On Jan. 29, 1971, Armstrong was a featured performer at the National Press Club in Washington, celebrating the inauguration of fellow Louisiana native Vernon Louviere as the club's president.

On Friday, Armstrong's performance is being played back in the same place for musicians, historians and some who were there for the original performance.

The new album is called "Red Beans and Rice-ly Yours: Satchmo at the National Press Club." Looking back, the performance was Armstrong's goodbye in many ways. It was the last recording made of him performing live that was meant to be played back some day. His only later performances on trumpet were quick TV snippets with Dick Cavett and Johnny Carson.

His health had been suffering for years after a heart attack and trouble with his kidneys. Armstrong stayed home resting for much of 1969 and 1970, said Ricky Riccardi, the archivist for the Louis Armstrong House Museum in Corona and author of "What a Wonderful World: The Magic of Louis Armstrong's Later Years." He felt strong enough, though, to make a comeback with a few short performances in Las Vegas and then in Washington. That's when he surprised the crowd by pulling out his trumpet for tunes including "Hello, Dolly." Armstrong died less than six months later on July 6, 1971.

Armstrong told fellow musicians that the best way to die would be to die onstage.
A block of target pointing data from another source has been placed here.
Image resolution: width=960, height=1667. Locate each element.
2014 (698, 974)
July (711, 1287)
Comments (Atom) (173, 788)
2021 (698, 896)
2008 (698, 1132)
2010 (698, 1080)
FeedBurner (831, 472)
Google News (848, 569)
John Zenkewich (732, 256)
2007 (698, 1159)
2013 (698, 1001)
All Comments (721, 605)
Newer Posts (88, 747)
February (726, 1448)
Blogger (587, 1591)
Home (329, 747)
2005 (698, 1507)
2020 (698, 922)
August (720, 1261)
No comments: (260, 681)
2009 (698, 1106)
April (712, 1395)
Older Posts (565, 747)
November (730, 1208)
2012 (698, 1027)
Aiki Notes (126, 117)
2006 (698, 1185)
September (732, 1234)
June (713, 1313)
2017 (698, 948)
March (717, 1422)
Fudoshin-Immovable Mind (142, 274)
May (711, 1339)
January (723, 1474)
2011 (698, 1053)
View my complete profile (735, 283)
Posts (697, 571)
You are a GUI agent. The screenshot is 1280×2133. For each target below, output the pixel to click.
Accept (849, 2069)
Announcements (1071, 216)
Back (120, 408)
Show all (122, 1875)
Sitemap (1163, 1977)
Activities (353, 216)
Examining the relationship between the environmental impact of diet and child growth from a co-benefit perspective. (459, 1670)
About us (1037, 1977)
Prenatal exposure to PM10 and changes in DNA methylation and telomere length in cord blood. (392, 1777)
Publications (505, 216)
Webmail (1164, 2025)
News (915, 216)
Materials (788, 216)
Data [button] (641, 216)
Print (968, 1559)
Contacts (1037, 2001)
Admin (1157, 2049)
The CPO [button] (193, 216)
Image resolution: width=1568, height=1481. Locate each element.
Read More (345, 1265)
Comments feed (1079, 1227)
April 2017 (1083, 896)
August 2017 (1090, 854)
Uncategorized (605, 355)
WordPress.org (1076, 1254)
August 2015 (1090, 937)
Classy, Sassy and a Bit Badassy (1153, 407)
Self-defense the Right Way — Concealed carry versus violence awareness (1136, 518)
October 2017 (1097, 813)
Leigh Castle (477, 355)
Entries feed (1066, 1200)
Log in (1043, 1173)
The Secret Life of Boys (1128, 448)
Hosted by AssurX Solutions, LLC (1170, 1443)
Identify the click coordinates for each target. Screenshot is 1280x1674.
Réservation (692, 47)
By 1971, he was thin and ashen -- still telling great stories, but a little of his spark was gone, Riccardi said. A limited release of 300 LPs on vinyl were copied from the press club for those in attendance. William McCarren, the press club's director, found one of the old records in the club's archive still wrapped in plastic. When he and others at the club bought a record player and heard how good it sounded, they started thinking about how to release it to a wider audience.

"There was just something kind of wrong about the idea that 300 people . . . heard this record and heard the concert and then nobody heard it for 40 years," he said.